## begin Material for this exercise

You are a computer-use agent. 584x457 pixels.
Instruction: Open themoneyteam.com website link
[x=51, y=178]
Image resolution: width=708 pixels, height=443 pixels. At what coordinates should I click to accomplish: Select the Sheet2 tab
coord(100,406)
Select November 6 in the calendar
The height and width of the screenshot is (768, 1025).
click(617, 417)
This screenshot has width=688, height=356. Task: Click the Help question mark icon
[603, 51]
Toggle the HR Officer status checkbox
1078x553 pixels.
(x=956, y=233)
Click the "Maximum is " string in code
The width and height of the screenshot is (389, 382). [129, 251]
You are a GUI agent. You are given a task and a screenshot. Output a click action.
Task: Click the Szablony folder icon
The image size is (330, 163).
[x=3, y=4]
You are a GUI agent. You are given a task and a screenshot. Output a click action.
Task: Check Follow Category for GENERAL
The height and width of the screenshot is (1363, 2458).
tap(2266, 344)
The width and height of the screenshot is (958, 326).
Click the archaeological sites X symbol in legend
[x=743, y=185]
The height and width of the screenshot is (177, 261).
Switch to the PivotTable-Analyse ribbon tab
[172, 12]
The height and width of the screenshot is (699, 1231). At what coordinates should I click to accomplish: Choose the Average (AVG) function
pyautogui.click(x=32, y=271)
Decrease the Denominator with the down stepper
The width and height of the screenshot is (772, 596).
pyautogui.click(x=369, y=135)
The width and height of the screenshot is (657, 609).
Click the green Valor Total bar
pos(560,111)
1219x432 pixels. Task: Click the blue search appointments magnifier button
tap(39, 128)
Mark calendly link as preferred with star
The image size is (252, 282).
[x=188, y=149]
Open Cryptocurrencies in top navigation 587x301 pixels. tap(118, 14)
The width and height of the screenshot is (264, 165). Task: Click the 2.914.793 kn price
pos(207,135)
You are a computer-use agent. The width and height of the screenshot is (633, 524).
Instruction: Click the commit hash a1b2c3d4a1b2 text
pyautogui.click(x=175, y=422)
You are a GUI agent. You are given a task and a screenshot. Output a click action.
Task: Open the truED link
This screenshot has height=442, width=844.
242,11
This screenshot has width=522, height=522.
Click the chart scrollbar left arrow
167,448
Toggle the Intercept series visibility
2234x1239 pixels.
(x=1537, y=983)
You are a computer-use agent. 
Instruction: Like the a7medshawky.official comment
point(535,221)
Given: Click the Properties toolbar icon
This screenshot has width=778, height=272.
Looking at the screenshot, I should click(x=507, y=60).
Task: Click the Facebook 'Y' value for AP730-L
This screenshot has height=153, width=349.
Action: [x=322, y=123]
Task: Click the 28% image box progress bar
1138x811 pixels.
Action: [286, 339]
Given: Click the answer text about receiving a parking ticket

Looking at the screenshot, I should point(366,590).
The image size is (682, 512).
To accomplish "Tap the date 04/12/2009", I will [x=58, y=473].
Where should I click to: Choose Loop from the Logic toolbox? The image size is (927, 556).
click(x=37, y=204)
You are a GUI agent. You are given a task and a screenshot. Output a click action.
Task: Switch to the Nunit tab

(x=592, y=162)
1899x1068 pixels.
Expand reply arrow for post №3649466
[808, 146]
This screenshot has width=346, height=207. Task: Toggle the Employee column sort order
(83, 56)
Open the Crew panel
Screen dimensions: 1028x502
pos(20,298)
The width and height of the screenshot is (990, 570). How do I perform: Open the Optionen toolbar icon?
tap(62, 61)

## end Material for this exercise

§ **Work to complete**: Echo every line of the listing above, without changing anything.

§ **The response**:
You are a computer-use agent. 584x457 pixels.
Instruction: Open themoneyteam.com website link
[x=51, y=178]
Image resolution: width=708 pixels, height=443 pixels. At what coordinates should I click to accomplish: Select the Sheet2 tab
coord(100,406)
Select November 6 in the calendar
The height and width of the screenshot is (768, 1025).
click(617, 417)
This screenshot has width=688, height=356. Task: Click the Help question mark icon
[603, 51]
Toggle the HR Officer status checkbox
1078x553 pixels.
(x=956, y=233)
Click the "Maximum is " string in code
The width and height of the screenshot is (389, 382). [129, 251]
You are a GUI agent. You are given a task and a screenshot. Output a click action.
Task: Click the Szablony folder icon
The image size is (330, 163).
[x=3, y=4]
You are a GUI agent. You are given a task and a screenshot. Output a click action.
Task: Check Follow Category for GENERAL
The height and width of the screenshot is (1363, 2458).
tap(2266, 344)
The width and height of the screenshot is (958, 326).
Click the archaeological sites X symbol in legend
[x=743, y=185]
The height and width of the screenshot is (177, 261).
Switch to the PivotTable-Analyse ribbon tab
[172, 12]
The height and width of the screenshot is (699, 1231). At what coordinates should I click to accomplish: Choose the Average (AVG) function
pyautogui.click(x=32, y=271)
Decrease the Denominator with the down stepper
The width and height of the screenshot is (772, 596).
pyautogui.click(x=369, y=135)
The width and height of the screenshot is (657, 609).
Click the green Valor Total bar
pos(560,111)
1219x432 pixels. Task: Click the blue search appointments magnifier button
tap(39, 128)
Mark calendly link as preferred with star
The image size is (252, 282).
[x=188, y=149]
Open Cryptocurrencies in top navigation 587x301 pixels. tap(118, 14)
The width and height of the screenshot is (264, 165). Task: Click the 2.914.793 kn price
pos(207,135)
You are a computer-use agent. The width and height of the screenshot is (633, 524).
Instruction: Click the commit hash a1b2c3d4a1b2 text
pyautogui.click(x=175, y=422)
You are a GUI agent. You are given a task and a screenshot. Output a click action.
Task: Open the truED link
This screenshot has height=442, width=844.
242,11
This screenshot has width=522, height=522.
Click the chart scrollbar left arrow
167,448
Toggle the Intercept series visibility
2234x1239 pixels.
(x=1537, y=983)
You are a computer-use agent. 
Instruction: Like the a7medshawky.official comment
point(535,221)
Given: Click the Properties toolbar icon
This screenshot has width=778, height=272.
Looking at the screenshot, I should click(x=507, y=60).
Task: Click the Facebook 'Y' value for AP730-L
This screenshot has height=153, width=349.
Action: [x=322, y=123]
Task: Click the 28% image box progress bar
1138x811 pixels.
Action: [286, 339]
Given: Click the answer text about receiving a parking ticket

Looking at the screenshot, I should point(366,590).
The image size is (682, 512).
To accomplish "Tap the date 04/12/2009", I will [x=58, y=473].
Where should I click to: Choose Loop from the Logic toolbox? The image size is (927, 556).
click(x=37, y=204)
You are a GUI agent. You are given a task and a screenshot. Output a click action.
Task: Switch to the Nunit tab

(x=592, y=162)
1899x1068 pixels.
Expand reply arrow for post №3649466
[808, 146]
This screenshot has width=346, height=207. Task: Toggle the Employee column sort order
(83, 56)
Open the Crew panel
Screen dimensions: 1028x502
pos(20,298)
The width and height of the screenshot is (990, 570). How do I perform: Open the Optionen toolbar icon?
tap(62, 61)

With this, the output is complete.